First justification: The internal treatment should and can be better than a crash.
Another: Just include this tiny check, to be Delphi compatible.
And if reading time allows, more details:
Regardless of enumsize, the variable may contain an invalid value.
Even in bitpacked storage: tenum (0,1,2), bitpacked to 2 bits,
means we have the undefined value 3 ((True, True), but together invalid).
Only one bit and a "half" bit are defined by tenum.
But in most examples, users have unpacked enums of sizeof(tenum)
and if they want to check the value, they can do it in the next operation.
And the user knowingly abstains from size-reducing conversions prior to the check.
If even in this situation, nontransparent optimizations reverse the value validness
(remove all invalid bits) prior to the check, then we have a compiler mistake.
The compiler has to disable nontransparent optimizations on invalid enums,
because the language has larger priority. If there is no bitpacked container,
then the compiler should just transfer the whole enum (sizeof(tenum)) around.
It could not be simpler.
The existence of undefined values requires treatment:
Undefined behavior for undefined values should mean in our case:
The value-specific behavior is undefined, but defined is a common default handling
for all undefined values in value-testing operations (if, case, in, is)
These operations all check for equality (a specific case of inside) or inside subsets.
It's a law of logic that they should use the else-branch for not-inside.
The variable may contain undefined bits (maybe half bit) outside of type range.
Generally, ALL bits of an enum variable (storage (could be even persistent))
belong to its value, therefore operations need to copy and handle all bits.
(This is like with a valid bytevalue represented by a word with higher zerobits)
For outer values, the operation needs to detect ONLY that the value is not inside, thus outside.
The operation does not know the meaning of the outer value, but only its existence.
That's all what the operation can safely deduce from such typed value.
Such inside-test is fully sufficient for operations like (if, case, in, is).
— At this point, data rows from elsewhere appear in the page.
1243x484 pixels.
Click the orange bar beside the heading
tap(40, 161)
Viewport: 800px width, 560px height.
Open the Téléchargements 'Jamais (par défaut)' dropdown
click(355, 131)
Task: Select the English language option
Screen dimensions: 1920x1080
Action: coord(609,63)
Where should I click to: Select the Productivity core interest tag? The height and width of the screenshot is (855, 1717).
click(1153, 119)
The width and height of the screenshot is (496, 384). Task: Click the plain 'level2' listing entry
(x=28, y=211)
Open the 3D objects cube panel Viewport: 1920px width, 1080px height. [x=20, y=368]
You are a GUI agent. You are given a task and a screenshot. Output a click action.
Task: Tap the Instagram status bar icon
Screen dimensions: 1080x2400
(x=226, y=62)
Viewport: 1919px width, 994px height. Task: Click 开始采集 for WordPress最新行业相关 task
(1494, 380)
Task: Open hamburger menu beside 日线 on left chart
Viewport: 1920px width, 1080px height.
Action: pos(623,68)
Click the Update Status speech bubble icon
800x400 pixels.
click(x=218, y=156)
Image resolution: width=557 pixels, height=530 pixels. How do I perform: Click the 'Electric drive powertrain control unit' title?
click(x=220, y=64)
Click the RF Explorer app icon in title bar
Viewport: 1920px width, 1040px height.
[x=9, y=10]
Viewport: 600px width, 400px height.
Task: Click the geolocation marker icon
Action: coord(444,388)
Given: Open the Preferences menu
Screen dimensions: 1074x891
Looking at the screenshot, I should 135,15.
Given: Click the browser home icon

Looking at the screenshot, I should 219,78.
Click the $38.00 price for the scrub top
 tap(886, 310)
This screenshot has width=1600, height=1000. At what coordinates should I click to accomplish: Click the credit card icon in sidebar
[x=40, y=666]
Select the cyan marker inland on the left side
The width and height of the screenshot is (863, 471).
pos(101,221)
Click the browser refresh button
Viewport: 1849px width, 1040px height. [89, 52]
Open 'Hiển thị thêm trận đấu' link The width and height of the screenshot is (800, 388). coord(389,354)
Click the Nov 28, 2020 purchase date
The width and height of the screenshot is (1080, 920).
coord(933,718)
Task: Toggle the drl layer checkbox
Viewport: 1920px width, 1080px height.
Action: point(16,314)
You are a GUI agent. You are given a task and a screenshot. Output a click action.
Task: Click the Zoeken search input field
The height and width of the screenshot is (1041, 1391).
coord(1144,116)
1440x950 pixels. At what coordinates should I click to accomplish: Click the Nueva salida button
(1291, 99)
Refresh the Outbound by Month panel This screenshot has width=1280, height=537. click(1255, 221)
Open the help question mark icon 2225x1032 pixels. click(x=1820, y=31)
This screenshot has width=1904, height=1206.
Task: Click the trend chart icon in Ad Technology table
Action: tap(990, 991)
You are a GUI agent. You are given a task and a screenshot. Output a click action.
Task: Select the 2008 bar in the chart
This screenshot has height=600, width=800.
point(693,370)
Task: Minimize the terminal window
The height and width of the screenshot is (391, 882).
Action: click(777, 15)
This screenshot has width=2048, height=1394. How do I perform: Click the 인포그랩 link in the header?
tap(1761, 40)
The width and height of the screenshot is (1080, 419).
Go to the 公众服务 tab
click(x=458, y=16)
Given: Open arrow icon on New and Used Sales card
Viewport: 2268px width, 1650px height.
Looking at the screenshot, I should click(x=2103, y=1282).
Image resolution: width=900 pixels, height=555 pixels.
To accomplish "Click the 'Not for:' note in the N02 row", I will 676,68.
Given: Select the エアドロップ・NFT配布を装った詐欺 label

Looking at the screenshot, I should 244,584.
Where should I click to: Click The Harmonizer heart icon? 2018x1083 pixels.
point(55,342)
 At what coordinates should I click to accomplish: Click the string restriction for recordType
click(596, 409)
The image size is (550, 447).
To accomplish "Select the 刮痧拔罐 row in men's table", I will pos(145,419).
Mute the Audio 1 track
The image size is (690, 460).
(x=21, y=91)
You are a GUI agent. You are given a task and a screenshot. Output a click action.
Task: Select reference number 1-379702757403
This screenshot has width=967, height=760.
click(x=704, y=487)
And users can use this simple ability also for intentional inside/outside tests:
case tenum(src) of ...
The user says, the case statement should receive a value with userdefined sizeof(tenum).
Tenum(src) means, the case statement will silently (unchecked) get the src value.
The user should ensure (sizeof(enum) >= sizeof(src)), to keep all source bits.
The case statement receives the value and the inside test is applied.